• [Supplied text]
┏━━
United States District Court, D. Maine

February 22, 2017




         In this action, Plaintiff David Thurlow seeks the return of seized property (U.S. currency) based on the alleged unlawful seizure of the property and the failure of Defendant to comply with the notice procedures of 18 U.S.C. § 983. (ECF No. 1.)[1]

         The matter is before the Court on Defendant's motion to dismiss (ECF No. 16) and Plaintiff's motion to stay. (ECF No. 27.) Through its motion to dismiss, Defendant contends that because the property is in the custody of the State of Maine, and because Plaintiff can seek return of the property in accordance with state law, the Court should dismiss Plaintiff's complaint. In his motion to stay, Plaintiff asserts this matter should be stayed pending resolution of state forfeiture proceedings.

         Following a review of the pleadings and the record, I recommend the Court deny Plaintiff's motion to stay, and grant without prejudice Defendant's motion to dismiss.

         Procedural and Factual Background

         On April 28, 2016, Defendant prosecuted Plaintiff on an information charging four counts of distribution of fentanyl. United States v. Thurlow, No. 2:16-CR-00053-DBH (CR ECF No. 4). The information included a “forfeiture allegation” seeking, upon conviction, the forfeiture of “any and all property, constituting … proceeds” of the offense. Id. On June 1, 2016, Plaintiff entered a guilty plea to the criminal charges, and the Court accepted the plea. (CR ECF No. 15.)

         On July 5, 2016, prior to sentencing, Plaintiff filed a motion for the return of $15, 335 seized during a search of his home and vehicle on February 25, 2016. In the motion, Plaintiff alleged that because Defendant failed to provide proper notice of the seizure, the property must be returned pursuant to 18 U.S.C. § 983. (CR ECF No. 19-2). Upon the filing of the motion, the Court docketed this civil case.[2]

         Following sentencing proceedings, the Court entered Judgment in the criminal case on September 29, 2016. (CR ECF No. 30). The Judgment did not include a disposition on the forfeiture count of the information.
┗━━
• [Material shown]
┏━━
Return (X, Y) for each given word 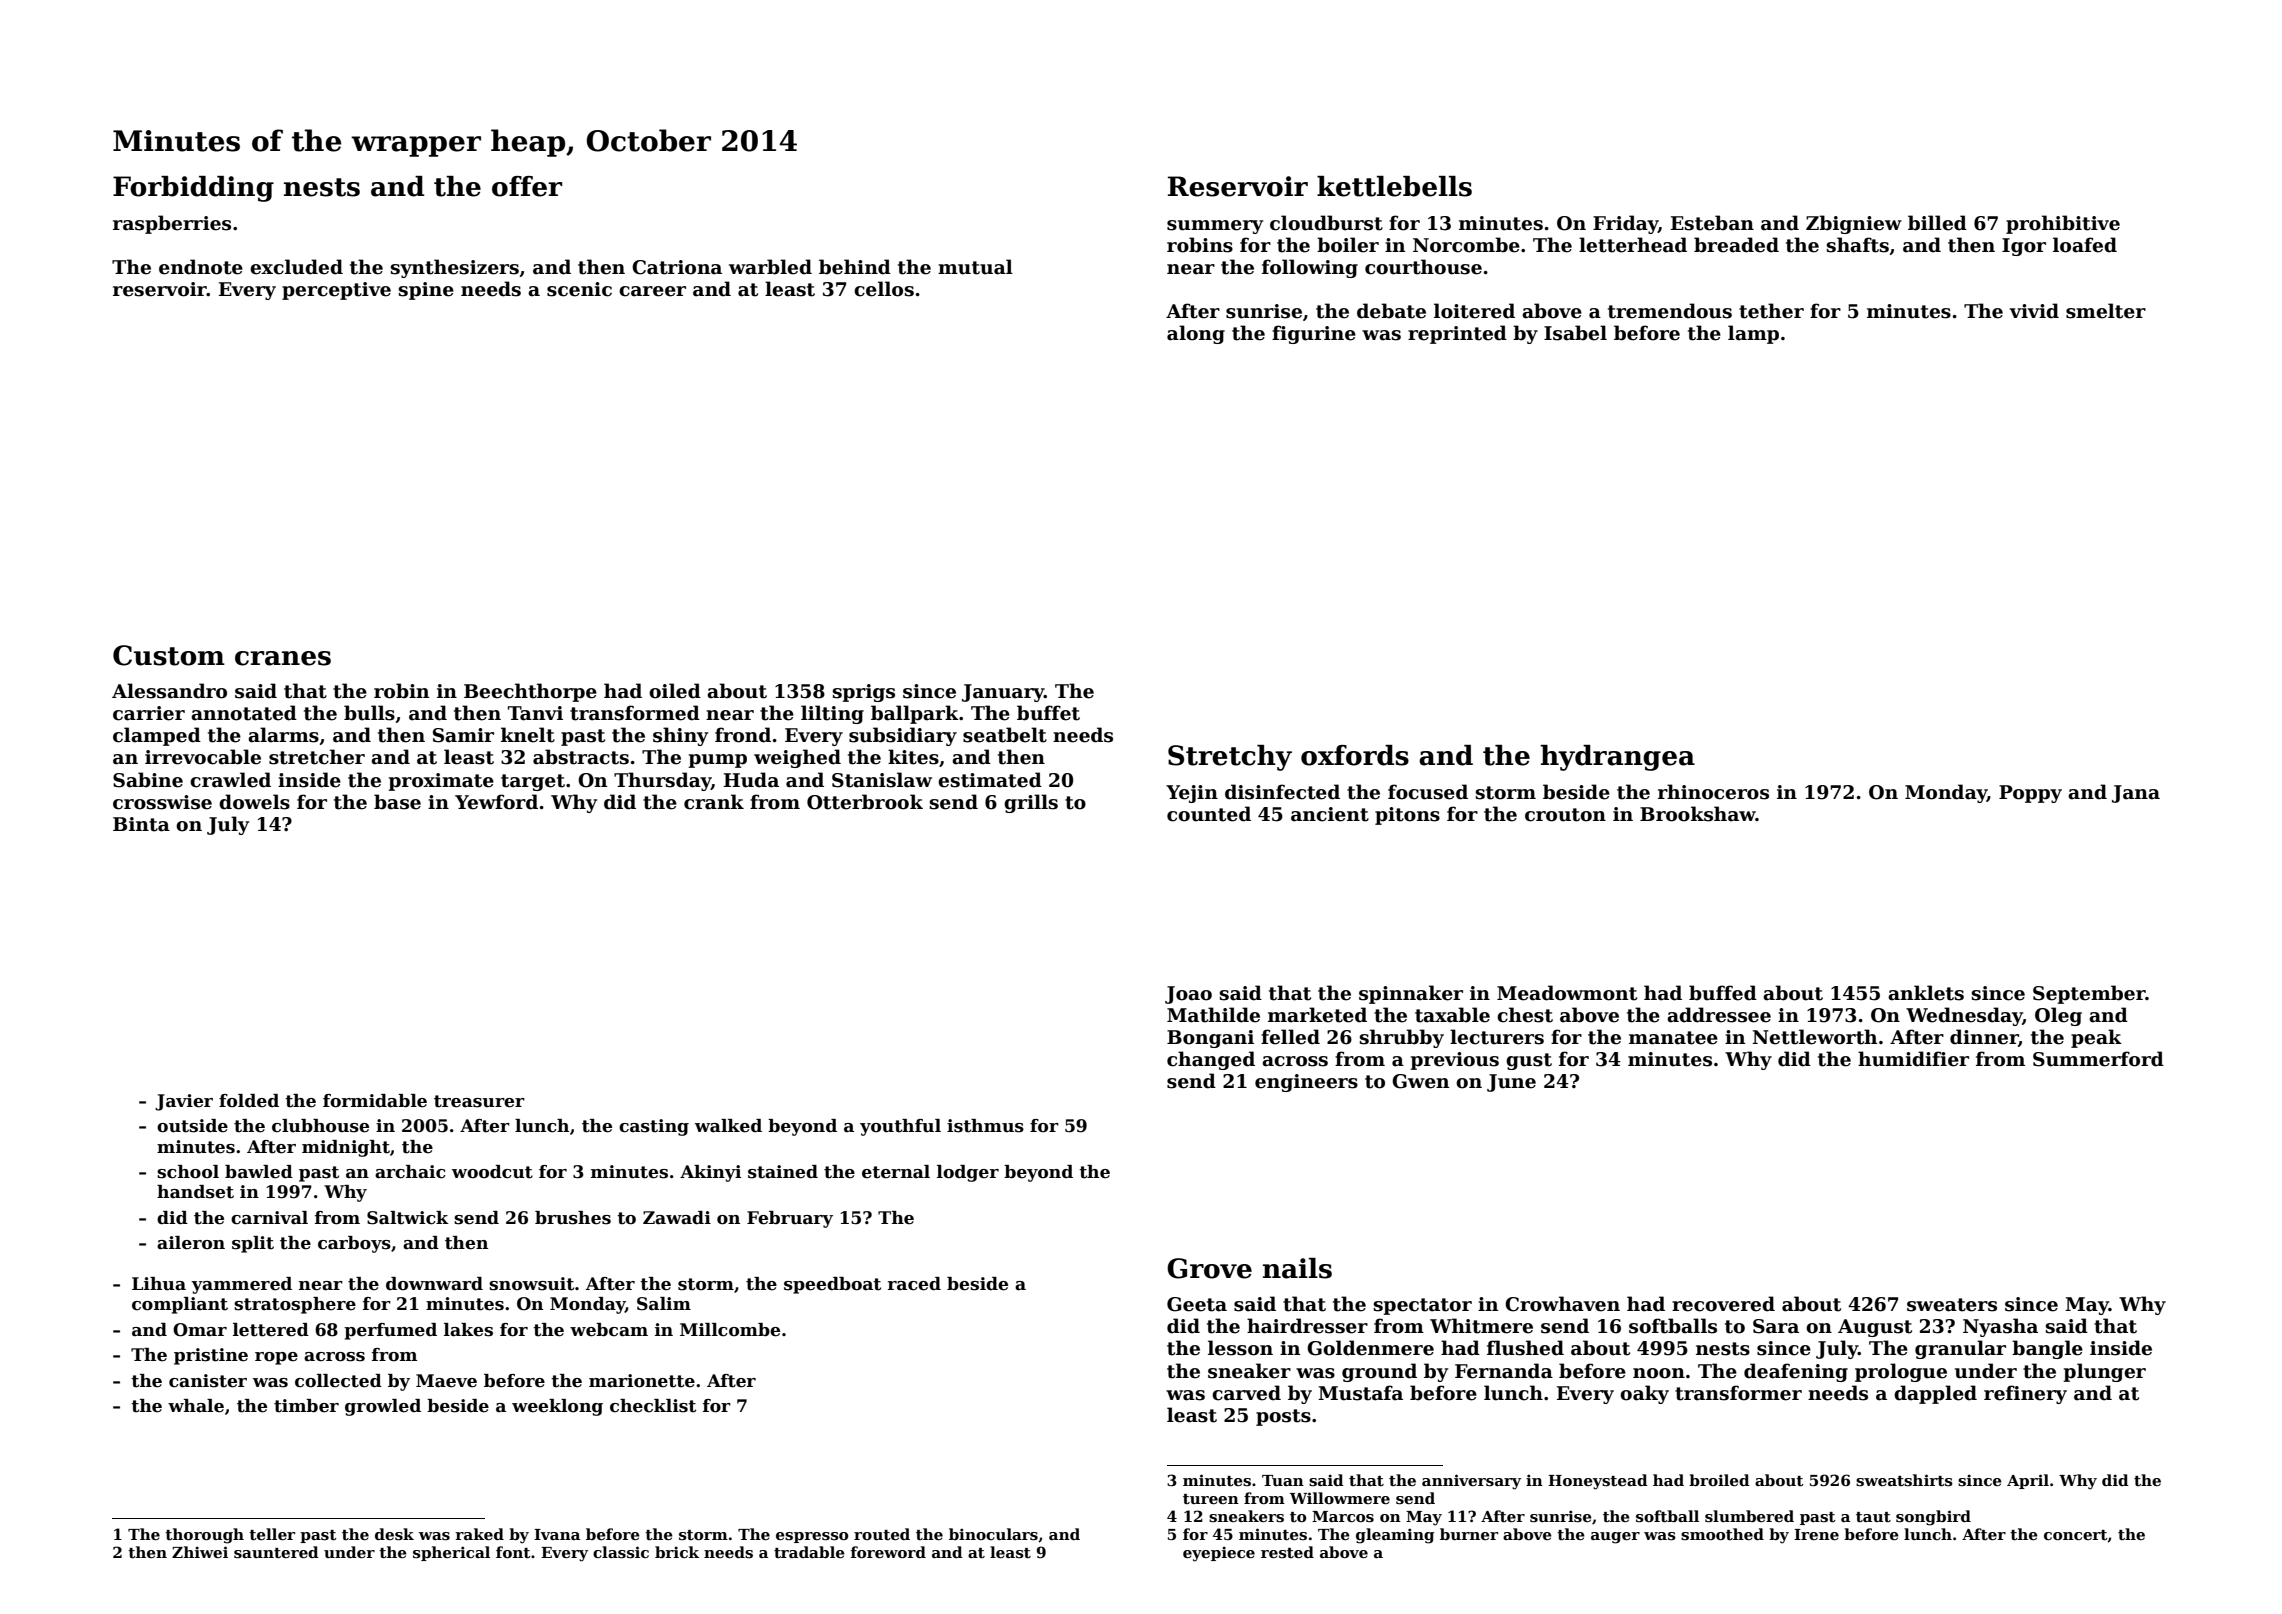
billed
┗━━
┏━━
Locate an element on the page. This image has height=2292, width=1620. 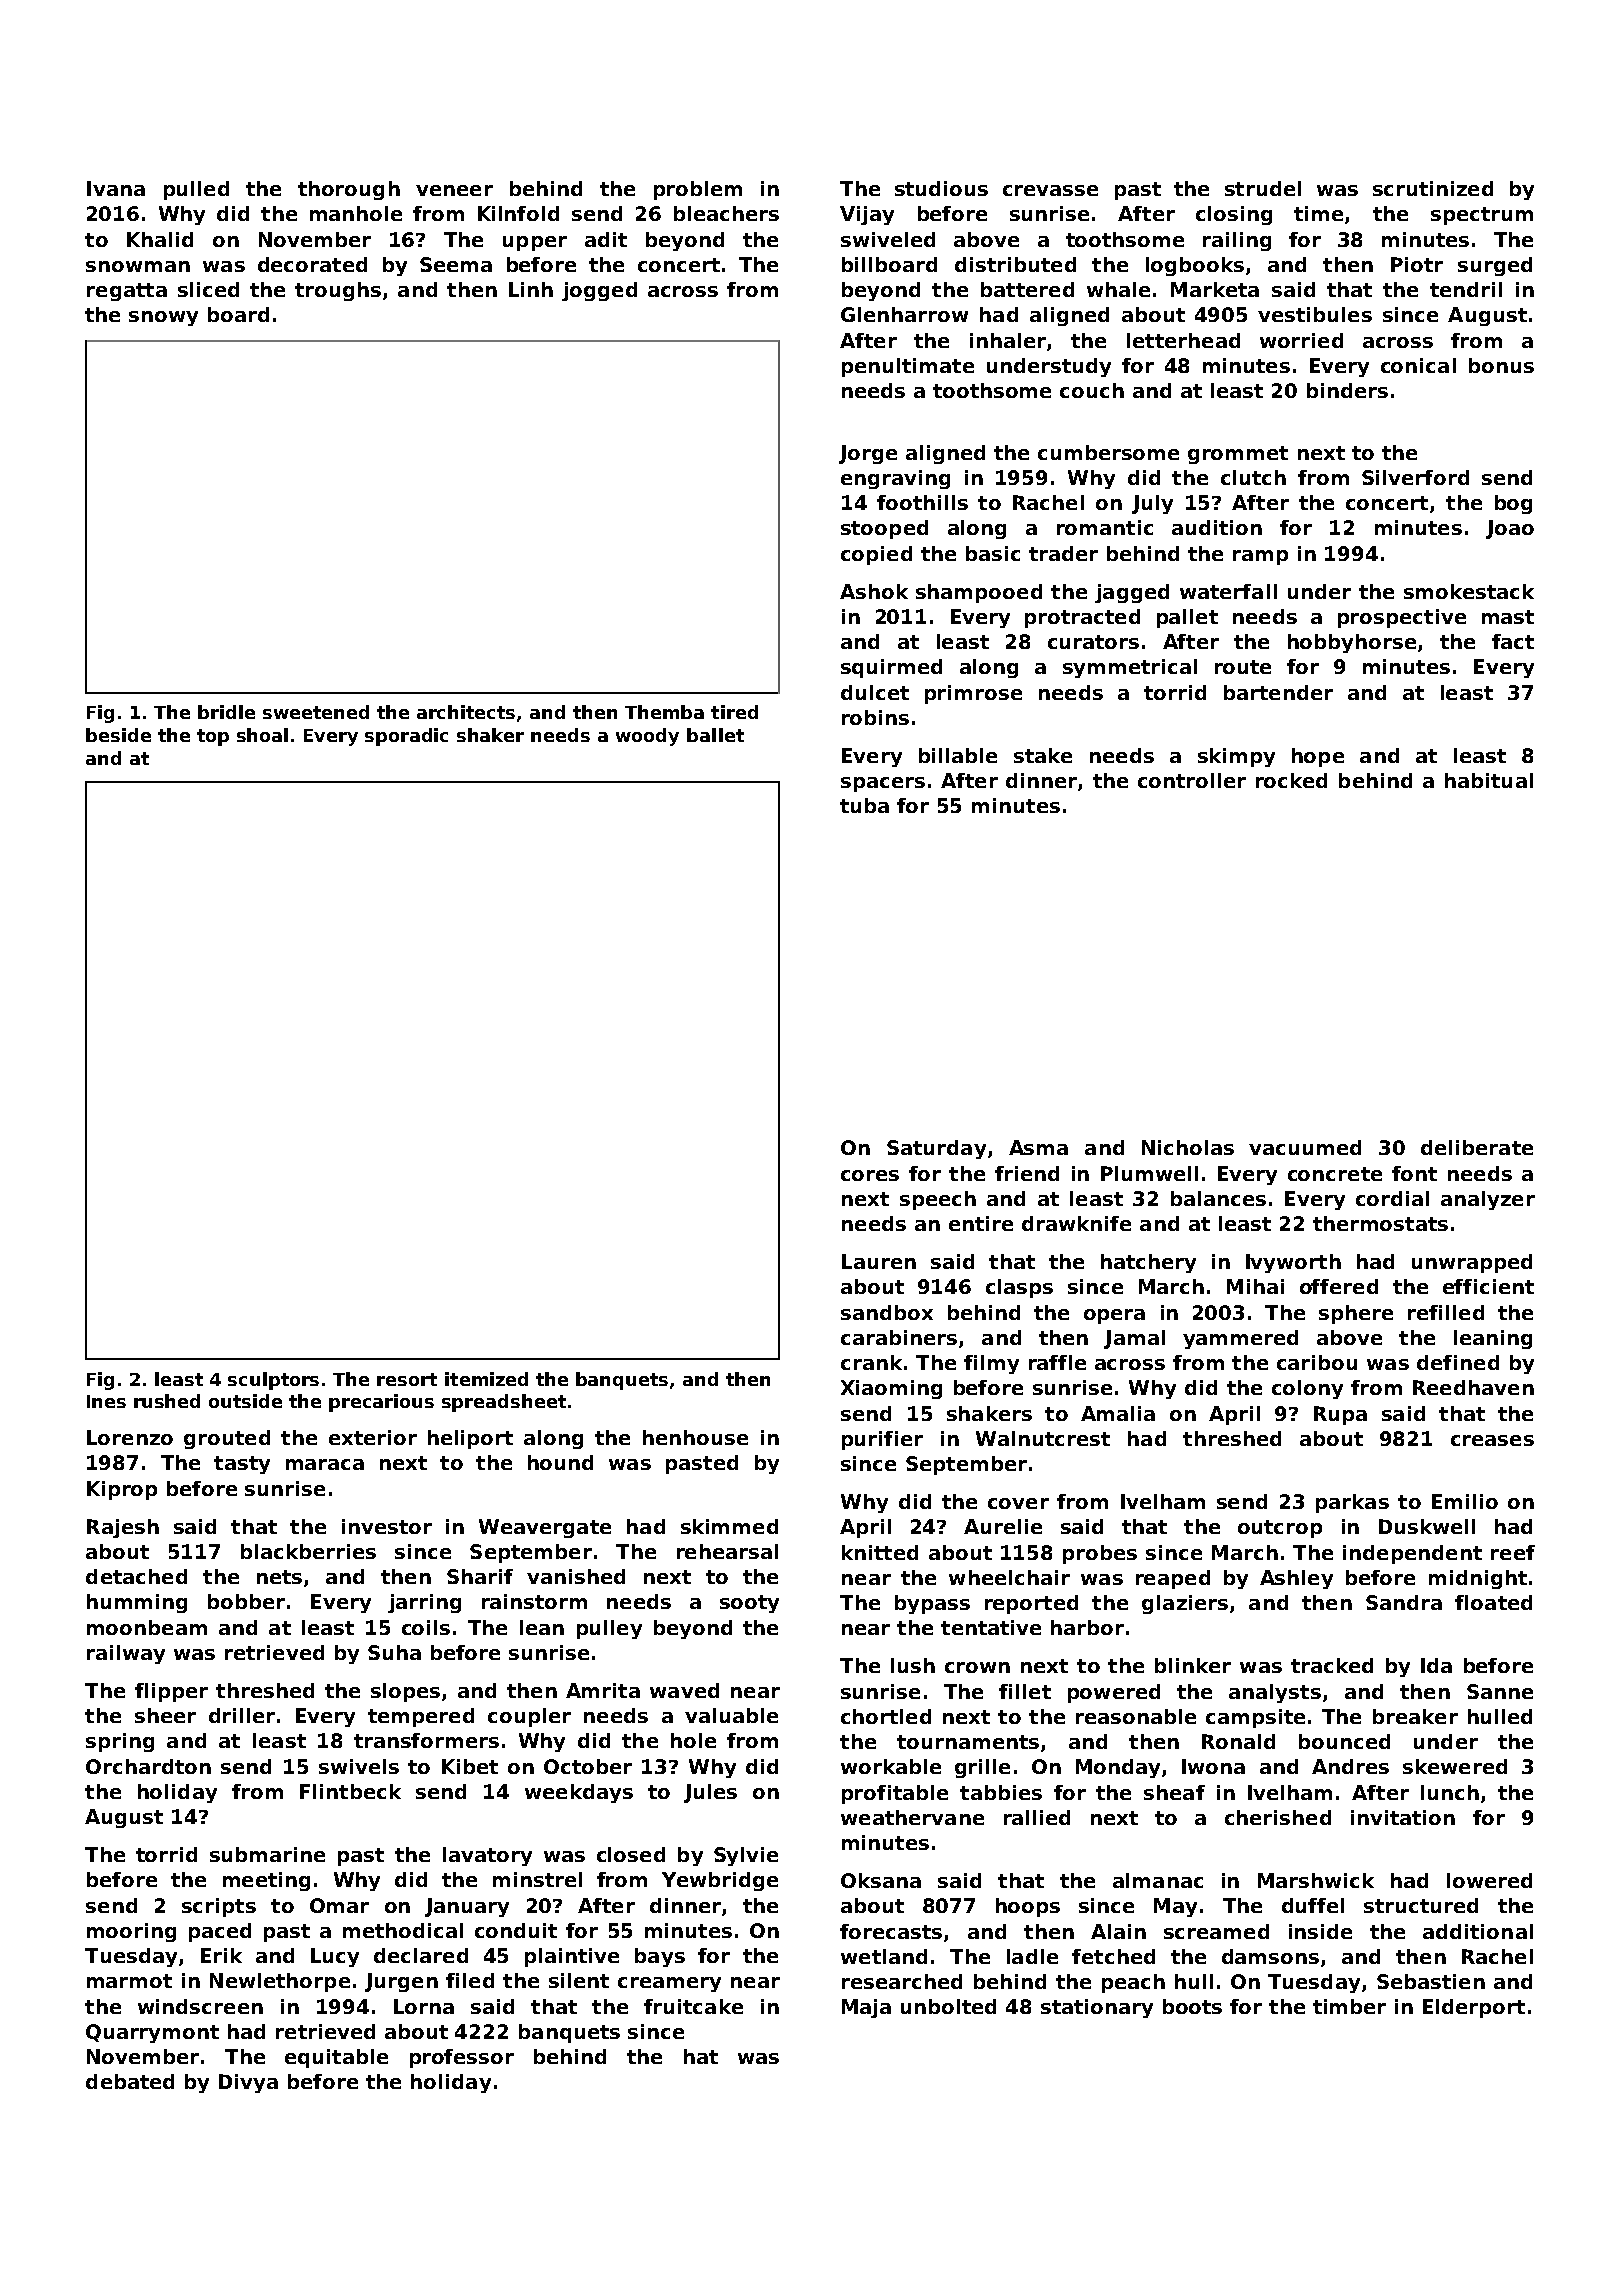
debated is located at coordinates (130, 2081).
┗━━
┏━━
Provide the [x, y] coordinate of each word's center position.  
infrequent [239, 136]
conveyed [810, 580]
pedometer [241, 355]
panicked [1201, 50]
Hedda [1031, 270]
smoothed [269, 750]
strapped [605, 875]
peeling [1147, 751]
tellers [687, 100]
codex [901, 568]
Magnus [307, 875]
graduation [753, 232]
┗━━
• [Problems to solve]
[1] Please list every calendar date that appears in the court decision.
[2] In the entries, replace "codex" with "ledger" from the line with "smoothed [269, 750]" up to and including the line with "graduation [753, 232]". Write out only those lines, leaving everything else unchanged.
The court text and the entries have nothing to do with each other.

• [Solution list]
[1]
February 22, 2017
April 28, 2016
June 1, 2016
July 5, 2016
February 25, 2016
September 29, 2016

[2]
smoothed [269, 750]
strapped [605, 875]
peeling [1147, 751]
tellers [687, 100]
ledger [901, 568]
Magnus [307, 875]
graduation [753, 232]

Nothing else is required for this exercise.